#### Exercise inputs ####
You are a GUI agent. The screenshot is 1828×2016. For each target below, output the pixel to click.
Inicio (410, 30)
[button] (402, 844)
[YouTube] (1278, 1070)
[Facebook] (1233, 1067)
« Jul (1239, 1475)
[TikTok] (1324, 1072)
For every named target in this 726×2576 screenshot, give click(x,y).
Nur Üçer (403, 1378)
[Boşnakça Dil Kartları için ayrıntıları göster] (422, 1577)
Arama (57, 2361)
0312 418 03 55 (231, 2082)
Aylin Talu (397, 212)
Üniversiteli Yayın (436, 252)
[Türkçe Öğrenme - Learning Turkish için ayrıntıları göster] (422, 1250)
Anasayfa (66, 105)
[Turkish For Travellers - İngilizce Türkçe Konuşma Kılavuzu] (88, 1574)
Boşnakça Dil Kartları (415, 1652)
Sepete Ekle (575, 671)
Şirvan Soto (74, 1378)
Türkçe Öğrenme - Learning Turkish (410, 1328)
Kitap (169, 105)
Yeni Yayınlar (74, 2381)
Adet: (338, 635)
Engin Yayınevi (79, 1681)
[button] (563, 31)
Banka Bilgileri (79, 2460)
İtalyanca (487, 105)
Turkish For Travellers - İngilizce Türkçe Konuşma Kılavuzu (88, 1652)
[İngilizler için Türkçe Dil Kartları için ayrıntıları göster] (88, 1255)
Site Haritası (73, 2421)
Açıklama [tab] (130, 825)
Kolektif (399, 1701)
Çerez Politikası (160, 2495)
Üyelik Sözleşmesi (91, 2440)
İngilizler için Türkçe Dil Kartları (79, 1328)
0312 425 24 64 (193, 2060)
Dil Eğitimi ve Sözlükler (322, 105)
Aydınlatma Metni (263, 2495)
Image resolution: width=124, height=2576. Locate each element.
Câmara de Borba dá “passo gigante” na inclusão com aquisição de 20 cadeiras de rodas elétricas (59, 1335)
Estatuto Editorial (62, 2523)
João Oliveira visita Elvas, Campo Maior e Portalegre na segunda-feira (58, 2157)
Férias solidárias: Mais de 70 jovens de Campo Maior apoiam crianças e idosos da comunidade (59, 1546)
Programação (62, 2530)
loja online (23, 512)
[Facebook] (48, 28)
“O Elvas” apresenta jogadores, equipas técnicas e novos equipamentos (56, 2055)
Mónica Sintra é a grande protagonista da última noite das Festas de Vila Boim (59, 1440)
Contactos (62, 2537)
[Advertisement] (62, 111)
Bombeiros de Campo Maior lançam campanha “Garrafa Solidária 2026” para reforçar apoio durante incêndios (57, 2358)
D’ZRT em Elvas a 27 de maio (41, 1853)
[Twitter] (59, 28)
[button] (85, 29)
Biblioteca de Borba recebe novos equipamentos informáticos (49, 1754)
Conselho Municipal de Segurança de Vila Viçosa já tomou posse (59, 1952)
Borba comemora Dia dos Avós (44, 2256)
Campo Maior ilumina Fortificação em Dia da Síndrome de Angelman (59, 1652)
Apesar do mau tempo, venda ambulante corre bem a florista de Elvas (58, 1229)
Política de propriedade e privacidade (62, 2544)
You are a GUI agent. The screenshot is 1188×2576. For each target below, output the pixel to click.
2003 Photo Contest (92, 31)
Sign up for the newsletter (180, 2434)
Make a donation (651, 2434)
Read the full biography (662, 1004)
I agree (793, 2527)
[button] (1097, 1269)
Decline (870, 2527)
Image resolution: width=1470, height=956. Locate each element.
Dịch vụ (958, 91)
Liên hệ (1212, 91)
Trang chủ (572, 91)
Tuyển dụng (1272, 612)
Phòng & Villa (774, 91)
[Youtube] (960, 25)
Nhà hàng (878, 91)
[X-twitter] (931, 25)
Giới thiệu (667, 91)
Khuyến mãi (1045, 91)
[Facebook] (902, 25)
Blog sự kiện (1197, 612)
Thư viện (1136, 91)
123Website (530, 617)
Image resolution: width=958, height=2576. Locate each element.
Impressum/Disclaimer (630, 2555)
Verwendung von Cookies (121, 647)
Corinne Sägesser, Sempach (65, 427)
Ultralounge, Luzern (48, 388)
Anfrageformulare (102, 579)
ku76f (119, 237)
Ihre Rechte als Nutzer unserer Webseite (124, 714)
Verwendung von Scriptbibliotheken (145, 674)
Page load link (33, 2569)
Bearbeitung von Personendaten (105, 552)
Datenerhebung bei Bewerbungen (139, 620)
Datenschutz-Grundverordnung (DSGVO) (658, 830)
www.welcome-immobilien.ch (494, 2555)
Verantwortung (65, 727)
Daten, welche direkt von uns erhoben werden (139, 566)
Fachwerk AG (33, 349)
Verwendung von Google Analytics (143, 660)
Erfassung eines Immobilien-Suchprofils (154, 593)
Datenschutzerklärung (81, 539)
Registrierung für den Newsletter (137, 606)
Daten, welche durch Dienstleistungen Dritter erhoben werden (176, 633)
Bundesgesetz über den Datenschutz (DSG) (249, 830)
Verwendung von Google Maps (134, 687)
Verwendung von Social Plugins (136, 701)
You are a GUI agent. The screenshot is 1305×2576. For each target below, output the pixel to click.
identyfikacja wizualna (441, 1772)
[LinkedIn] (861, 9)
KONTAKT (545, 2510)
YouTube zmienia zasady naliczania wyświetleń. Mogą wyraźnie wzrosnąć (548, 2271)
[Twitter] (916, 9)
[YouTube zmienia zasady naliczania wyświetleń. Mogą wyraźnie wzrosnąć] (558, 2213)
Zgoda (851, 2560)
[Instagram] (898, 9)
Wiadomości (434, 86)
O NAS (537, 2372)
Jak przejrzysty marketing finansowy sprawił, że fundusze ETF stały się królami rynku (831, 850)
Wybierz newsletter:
####
■ Your task: Starting at the line above that contains "0312 418 03 55 (231, 2082)", write out each line exactly until the line that contains "Mónica Sintra é" has been written, and stop there.

■ Task response:
0312 418 03 55 (231, 2082)
Aylin Talu (397, 212)
Üniversiteli Yayın (436, 252)
[Türkçe Öğrenme - Learning Turkish için ayrıntıları göster] (422, 1250)
Anasayfa (66, 105)
[Turkish For Travellers - İngilizce Türkçe Konuşma Kılavuzu] (88, 1574)
Boşnakça Dil Kartları (415, 1652)
Sepete Ekle (575, 671)
Şirvan Soto (74, 1378)
Türkçe Öğrenme - Learning Turkish (410, 1328)
Kitap (169, 105)
Yeni Yayınlar (74, 2381)
Adet: (338, 635)
Engin Yayınevi (79, 1681)
[button] (563, 31)
Banka Bilgileri (79, 2460)
İtalyanca (487, 105)
Turkish For Travellers - İngilizce Türkçe Konuşma Kılavuzu (88, 1652)
[İngilizler için Türkçe Dil Kartları için ayrıntıları göster] (88, 1255)
Site Haritası (73, 2421)
Açıklama [tab] (130, 825)
Kolektif (399, 1701)
Çerez Politikası (160, 2495)
Üyelik Sözleşmesi (91, 2440)
İngilizler için Türkçe Dil Kartları (79, 1328)
0312 425 24 64 (193, 2060)
Dil Eğitimi ve Sözlükler (322, 105)
Aydınlatma Metni (263, 2495)
Image resolution: width=124, height=2576. Locate each element.
Câmara de Borba dá “passo gigante” na inclusão com aquisição de 20 cadeiras de rodas elétricas (59, 1335)
Estatuto Editorial (62, 2523)
João Oliveira visita Elvas, Campo Maior e Portalegre na segunda-feira (58, 2157)
Férias solidárias: Mais de 70 jovens de Campo Maior apoiam crianças e idosos da comunidade (59, 1546)
Programação (62, 2530)
loja online (23, 512)
[Facebook] (48, 28)
“O Elvas” apresenta jogadores, equipas técnicas e novos equipamentos (56, 2055)
Mónica Sintra é a grande protagonista da última noite das Festas de Vila Boim (59, 1440)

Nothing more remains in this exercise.